* Start *
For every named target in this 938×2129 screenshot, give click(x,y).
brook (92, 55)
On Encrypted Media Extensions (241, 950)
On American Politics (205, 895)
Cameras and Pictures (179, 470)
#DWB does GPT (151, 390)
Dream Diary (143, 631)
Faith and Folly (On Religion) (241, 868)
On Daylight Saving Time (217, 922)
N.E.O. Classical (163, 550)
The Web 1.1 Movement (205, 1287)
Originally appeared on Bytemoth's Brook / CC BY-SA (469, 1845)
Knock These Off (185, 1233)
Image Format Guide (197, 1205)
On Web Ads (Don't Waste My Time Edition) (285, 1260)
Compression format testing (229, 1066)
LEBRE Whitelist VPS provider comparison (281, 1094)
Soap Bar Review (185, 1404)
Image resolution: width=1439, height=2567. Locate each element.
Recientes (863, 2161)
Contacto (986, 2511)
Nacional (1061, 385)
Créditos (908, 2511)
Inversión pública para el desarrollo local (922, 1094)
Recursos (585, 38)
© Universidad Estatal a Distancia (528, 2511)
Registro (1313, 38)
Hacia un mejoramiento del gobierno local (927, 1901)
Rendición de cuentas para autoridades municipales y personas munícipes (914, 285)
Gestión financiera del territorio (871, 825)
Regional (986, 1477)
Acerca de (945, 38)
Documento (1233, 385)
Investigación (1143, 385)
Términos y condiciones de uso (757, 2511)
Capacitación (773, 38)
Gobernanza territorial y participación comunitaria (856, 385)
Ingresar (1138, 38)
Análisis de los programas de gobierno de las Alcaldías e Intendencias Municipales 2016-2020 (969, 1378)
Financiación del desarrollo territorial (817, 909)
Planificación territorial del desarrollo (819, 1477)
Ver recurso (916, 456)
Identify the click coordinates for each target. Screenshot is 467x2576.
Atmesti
* End *
TASK INSTRUCTIONS: Write out the listing above again, substituting "Sleep Journal" for "Dream Diary" and leaving every other line unchanged.

FINAL ANSWER:
For every named target in this 938×2129 screenshot, give click(x,y).
brook (92, 55)
On Encrypted Media Extensions (241, 950)
On American Politics (205, 895)
Cameras and Pictures (179, 470)
#DWB does GPT (151, 390)
Sleep Journal (143, 631)
Faith and Folly (On Religion) (241, 868)
On Daylight Saving Time (217, 922)
N.E.O. Classical (163, 550)
The Web 1.1 Movement (205, 1287)
Originally appeared on Bytemoth's Brook / CC BY-SA (469, 1845)
Knock These Off (185, 1233)
Image Format Guide (197, 1205)
On Web Ads (Don't Waste My Time Edition) (285, 1260)
Compression format testing (229, 1066)
LEBRE Whitelist VPS provider comparison (281, 1094)
Soap Bar Review (185, 1404)
Image resolution: width=1439, height=2567. Locate each element.
Recientes (863, 2161)
Contacto (986, 2511)
Nacional (1061, 385)
Créditos (908, 2511)
Inversión pública para el desarrollo local (922, 1094)
Recursos (585, 38)
© Universidad Estatal a Distancia (528, 2511)
Registro (1313, 38)
Hacia un mejoramiento del gobierno local (927, 1901)
Rendición de cuentas para autoridades municipales y personas munícipes (914, 285)
Gestión financiera del territorio (871, 825)
Regional (986, 1477)
Acerca de (945, 38)
Documento (1233, 385)
Investigación (1143, 385)
Términos y condiciones de uso (757, 2511)
Capacitación (773, 38)
Gobernanza territorial y participación comunitaria (856, 385)
Ingresar (1138, 38)
Análisis de los programas de gobierno de las Alcaldías e Intendencias Municipales 2016-2020 (969, 1378)
Financiación del desarrollo territorial (817, 909)
Planificación territorial del desarrollo (819, 1477)
Ver recurso (916, 456)
Identify the click coordinates for each target. Screenshot is 467x2576.
Atmesti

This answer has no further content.